A static method for detecting android malware based on directed API callManh Vu Minh, Huy-Trung Nguyen, H. Viet Le, Tri Duc Nguyen, Xuan Cho DoInternational Journal of Web Information Systems, Vol. 21, No. 3, pp.183-204
The openness of the Android operating system offers users convenience but also exposes them to a multitude of malicious applications. Consequently, analyzing applications before installation has become a crucial research area in mobile security. Static analysis, known for its accuracy and low cost, is a prominent method within this field. This paper aims to propose an ML/DL-based approach to detect benign and malicious applications in APK format.
The analysis method, detailed further in the paper, consists of five steps. Step 1, each APK file in the sample set undergoes decompilation to convert it into source code. Then, directed API call graph (DACG) generator is used to analyze the decompiled source code from Step 1 and extract API calls. After that, the authors apply the graph2vec method to convert the DACG data set into characteristic subgraphs. Next, saving the necessary features that each model needs to learn from the vector set. This helps reduce the vector dimensionality for each model type and reduces time and noise by eliminating unnecessary features. Finally, training and evaluating the ability to detect Android malware based on popular machine learning algorithms such as Random Forest, support vector machine, K-nearest neighbor, logistic regression and one of the most powerful machine learning algorithms currently available, gradient boosting regression.

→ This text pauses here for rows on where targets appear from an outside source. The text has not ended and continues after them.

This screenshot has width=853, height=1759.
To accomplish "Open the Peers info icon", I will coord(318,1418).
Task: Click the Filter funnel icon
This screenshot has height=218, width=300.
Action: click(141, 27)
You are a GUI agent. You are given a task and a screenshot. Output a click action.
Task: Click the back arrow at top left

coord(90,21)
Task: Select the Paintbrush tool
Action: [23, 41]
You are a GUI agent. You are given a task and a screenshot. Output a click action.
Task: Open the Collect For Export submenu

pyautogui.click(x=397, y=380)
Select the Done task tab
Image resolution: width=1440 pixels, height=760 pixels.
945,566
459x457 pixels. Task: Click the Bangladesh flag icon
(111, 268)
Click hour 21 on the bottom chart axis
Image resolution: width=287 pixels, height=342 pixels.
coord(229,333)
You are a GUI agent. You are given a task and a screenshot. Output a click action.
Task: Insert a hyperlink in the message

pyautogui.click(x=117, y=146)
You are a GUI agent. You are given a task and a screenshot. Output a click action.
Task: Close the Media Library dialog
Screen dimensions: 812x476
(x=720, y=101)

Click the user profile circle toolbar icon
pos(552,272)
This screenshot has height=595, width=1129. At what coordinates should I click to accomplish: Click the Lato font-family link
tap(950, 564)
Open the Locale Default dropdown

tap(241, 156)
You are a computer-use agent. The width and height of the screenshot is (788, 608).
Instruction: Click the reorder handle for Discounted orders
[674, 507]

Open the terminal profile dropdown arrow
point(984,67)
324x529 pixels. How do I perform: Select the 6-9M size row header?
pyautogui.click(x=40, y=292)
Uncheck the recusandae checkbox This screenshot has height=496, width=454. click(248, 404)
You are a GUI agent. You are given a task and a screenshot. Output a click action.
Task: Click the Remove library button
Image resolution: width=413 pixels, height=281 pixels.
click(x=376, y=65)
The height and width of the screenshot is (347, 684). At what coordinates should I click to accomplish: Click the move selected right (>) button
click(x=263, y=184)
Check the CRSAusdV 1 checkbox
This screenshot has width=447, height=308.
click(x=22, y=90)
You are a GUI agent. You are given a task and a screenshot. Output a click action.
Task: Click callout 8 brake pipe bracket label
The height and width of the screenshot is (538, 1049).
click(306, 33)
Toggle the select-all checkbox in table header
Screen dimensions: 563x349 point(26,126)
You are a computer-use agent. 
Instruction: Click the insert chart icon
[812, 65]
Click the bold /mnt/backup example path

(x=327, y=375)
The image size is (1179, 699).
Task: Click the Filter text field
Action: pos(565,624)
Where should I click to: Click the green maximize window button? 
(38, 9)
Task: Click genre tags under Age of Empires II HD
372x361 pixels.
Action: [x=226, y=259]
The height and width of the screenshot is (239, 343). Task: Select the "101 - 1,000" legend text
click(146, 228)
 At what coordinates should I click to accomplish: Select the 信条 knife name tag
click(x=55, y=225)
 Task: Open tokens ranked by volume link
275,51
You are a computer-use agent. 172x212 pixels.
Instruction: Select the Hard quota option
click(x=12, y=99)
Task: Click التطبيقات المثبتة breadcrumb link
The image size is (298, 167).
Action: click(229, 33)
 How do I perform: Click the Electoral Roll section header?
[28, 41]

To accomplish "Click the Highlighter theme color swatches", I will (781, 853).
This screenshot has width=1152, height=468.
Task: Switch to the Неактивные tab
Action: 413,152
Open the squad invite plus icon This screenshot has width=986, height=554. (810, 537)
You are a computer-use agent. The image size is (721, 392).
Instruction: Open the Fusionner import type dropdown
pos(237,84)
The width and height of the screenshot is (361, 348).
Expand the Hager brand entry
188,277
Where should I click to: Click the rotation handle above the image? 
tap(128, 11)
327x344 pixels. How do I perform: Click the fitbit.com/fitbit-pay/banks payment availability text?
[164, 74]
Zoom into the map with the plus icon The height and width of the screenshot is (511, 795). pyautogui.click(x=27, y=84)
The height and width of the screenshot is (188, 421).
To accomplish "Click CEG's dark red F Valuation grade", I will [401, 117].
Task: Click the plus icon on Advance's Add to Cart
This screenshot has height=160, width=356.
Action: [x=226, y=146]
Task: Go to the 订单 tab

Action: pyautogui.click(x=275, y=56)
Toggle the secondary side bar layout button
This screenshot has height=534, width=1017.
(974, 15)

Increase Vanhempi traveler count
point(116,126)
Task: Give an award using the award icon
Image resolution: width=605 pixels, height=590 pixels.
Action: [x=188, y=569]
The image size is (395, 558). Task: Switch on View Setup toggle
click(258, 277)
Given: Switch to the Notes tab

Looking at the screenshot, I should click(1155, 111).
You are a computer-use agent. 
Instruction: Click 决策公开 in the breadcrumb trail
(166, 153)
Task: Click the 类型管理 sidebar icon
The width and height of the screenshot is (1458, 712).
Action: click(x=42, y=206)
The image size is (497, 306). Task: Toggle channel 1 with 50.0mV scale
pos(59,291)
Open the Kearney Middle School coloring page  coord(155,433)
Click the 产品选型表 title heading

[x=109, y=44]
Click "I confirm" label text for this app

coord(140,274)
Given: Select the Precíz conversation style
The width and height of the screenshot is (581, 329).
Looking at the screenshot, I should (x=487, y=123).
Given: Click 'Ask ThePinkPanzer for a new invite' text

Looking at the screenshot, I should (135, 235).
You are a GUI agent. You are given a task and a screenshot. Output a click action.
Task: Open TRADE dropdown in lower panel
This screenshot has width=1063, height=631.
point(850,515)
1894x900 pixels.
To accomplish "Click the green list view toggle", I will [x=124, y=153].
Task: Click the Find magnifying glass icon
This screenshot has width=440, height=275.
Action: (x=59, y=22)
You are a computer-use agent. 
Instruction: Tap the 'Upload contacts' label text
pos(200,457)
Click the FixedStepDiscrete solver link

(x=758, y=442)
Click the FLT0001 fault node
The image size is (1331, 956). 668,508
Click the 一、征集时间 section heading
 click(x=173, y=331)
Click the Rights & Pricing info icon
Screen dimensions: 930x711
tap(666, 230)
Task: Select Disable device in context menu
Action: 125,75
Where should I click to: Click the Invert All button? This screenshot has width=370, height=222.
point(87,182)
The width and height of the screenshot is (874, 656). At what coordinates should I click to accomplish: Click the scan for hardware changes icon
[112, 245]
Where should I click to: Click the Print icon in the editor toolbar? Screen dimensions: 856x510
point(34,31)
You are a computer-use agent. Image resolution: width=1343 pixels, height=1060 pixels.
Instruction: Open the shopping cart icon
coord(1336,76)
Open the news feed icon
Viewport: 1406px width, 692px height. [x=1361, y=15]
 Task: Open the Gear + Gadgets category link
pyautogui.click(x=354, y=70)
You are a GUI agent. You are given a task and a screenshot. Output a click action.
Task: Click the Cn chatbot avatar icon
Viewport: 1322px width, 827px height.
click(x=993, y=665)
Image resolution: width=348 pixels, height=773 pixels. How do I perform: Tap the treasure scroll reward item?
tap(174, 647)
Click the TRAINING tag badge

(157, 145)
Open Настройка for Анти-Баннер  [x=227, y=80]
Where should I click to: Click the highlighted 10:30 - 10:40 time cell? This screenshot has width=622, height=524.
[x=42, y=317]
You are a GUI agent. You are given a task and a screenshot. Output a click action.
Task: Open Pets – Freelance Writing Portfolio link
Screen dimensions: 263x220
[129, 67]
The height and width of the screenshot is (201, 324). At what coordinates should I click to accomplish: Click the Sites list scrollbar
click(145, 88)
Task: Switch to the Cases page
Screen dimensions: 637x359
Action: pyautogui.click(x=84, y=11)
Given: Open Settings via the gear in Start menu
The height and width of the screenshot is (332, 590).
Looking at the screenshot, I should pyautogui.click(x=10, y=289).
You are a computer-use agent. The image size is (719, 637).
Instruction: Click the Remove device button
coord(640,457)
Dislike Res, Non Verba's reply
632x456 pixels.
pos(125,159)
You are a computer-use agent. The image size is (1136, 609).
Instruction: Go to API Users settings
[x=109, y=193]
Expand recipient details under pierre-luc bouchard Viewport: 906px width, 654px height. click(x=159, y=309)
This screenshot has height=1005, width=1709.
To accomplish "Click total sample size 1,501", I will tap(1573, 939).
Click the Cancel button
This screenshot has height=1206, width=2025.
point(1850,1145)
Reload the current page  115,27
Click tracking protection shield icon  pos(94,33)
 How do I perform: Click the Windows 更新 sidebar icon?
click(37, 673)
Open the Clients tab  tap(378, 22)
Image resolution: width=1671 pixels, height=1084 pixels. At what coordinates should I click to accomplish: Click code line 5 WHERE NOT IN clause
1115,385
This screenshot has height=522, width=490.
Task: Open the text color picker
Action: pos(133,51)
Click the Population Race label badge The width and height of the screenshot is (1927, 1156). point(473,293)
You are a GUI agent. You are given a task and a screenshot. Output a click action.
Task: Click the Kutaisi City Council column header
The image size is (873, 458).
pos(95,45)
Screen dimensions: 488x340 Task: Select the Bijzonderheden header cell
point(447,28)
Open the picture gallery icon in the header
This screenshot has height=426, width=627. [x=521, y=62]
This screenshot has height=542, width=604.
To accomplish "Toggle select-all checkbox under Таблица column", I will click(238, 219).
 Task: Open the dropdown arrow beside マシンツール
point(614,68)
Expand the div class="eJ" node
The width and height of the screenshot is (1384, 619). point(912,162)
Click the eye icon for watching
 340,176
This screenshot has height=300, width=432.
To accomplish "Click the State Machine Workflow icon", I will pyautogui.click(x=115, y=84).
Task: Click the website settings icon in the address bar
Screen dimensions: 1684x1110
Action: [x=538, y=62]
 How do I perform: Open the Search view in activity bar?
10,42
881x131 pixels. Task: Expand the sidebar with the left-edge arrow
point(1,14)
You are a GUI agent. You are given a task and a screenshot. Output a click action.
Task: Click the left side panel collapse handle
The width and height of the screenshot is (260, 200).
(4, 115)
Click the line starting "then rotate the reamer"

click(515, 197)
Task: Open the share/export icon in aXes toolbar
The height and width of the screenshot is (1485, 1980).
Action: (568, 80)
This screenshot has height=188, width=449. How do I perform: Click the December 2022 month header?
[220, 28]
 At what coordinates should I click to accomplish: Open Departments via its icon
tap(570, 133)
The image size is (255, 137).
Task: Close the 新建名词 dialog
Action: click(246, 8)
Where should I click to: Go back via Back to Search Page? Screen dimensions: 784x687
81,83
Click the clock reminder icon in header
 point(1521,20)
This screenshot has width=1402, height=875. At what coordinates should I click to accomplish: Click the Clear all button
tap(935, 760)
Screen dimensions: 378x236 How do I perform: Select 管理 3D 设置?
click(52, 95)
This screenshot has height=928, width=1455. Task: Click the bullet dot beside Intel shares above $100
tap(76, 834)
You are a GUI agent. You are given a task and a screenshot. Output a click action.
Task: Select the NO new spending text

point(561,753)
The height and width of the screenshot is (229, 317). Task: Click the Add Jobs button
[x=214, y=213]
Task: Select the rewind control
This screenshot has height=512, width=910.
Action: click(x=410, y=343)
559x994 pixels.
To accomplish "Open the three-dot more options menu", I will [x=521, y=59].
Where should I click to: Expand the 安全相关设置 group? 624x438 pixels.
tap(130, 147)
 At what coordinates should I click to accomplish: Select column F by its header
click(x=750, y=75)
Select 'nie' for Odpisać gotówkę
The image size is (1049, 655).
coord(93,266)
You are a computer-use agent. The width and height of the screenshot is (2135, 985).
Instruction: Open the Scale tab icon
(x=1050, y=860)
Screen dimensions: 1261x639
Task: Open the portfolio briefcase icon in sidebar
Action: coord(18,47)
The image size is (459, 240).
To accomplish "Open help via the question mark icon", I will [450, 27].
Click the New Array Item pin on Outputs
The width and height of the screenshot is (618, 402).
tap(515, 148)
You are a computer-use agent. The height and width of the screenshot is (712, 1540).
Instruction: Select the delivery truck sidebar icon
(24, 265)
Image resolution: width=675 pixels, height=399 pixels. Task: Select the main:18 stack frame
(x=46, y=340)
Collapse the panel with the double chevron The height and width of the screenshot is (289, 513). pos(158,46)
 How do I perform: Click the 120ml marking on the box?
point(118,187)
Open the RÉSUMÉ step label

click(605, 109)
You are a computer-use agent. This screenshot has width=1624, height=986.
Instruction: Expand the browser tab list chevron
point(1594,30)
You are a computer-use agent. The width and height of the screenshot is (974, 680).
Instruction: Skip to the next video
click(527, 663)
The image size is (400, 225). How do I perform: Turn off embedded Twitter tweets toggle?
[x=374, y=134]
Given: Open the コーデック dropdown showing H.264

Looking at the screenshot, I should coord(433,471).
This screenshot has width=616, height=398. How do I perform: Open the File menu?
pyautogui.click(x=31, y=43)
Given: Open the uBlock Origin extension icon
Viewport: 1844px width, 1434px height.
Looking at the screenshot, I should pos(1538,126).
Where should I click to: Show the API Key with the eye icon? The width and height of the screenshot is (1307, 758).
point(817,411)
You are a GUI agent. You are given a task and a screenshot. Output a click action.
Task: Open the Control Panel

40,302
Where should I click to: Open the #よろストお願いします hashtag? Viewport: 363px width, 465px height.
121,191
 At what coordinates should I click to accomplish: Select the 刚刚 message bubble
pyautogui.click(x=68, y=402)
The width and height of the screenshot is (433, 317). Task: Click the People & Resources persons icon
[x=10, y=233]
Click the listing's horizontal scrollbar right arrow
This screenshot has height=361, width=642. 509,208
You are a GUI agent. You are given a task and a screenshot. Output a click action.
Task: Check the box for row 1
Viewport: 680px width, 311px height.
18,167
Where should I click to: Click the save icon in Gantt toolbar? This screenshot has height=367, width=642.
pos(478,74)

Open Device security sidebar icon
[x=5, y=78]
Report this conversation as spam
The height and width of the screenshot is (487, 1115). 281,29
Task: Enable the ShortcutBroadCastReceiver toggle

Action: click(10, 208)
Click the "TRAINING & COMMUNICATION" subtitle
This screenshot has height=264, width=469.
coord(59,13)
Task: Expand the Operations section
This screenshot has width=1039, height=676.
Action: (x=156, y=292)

The authors come to the conclusion, feature graphs based on API call graphs are effective in detecting Android malware. Experimental results demonstrate the proposed method’s superiority over existing detection methods on a data set of 7,000 samples, achieving TPR > 97%, FPR < 1% and AUC∼0.98. Following these steps, a final classification will determine the safety of the tested application, aiding users in avoiding malware installation.
Although some limitations remain to be addressed, the DACG construction method holds significant potential for further exploration. Future research will focus on integrating dynamic analysis techniques to broaden the detectable and classifiable Android malware categories. In addition, the authors aim to adapt the methodology for broader applicability to other system types, including the widely used ELF systems in Linux.
In the study, the authors addressed the issue of generating graph-based feature for Android malware detection in a meaningful, practical and efficient way. The results can be used as a pattern for similar scenarios and applications.